| TASK GOAL |
What you return should be the lines of the data containing "agent", each in full.
________________________________________
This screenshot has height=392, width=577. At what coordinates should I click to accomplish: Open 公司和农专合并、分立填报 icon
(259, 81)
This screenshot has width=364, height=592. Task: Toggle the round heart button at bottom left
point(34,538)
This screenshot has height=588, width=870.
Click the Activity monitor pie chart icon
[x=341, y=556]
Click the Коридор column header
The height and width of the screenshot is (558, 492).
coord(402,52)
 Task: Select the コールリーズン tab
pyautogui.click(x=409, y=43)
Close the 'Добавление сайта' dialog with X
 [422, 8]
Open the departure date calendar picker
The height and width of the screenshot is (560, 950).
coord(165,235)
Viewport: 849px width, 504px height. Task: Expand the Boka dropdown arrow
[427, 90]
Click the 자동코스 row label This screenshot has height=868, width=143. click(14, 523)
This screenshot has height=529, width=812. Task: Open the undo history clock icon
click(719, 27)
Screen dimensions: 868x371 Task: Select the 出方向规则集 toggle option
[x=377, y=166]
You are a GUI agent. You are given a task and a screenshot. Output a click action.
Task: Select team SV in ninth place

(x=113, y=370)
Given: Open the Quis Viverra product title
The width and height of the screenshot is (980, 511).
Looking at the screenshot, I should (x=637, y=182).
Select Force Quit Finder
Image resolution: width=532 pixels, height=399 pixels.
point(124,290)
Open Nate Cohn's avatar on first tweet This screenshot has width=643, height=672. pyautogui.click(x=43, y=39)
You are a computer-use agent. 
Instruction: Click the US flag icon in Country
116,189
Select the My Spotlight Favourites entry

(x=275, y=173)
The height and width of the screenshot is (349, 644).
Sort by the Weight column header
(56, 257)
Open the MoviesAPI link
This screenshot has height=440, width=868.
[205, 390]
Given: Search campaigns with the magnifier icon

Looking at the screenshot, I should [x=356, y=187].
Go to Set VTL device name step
________________________________________
| EXERCISE OUTPUT |
You are a GUI agent. You are given a task and a screenshot. Output a click action.
You are a computer-use agent. 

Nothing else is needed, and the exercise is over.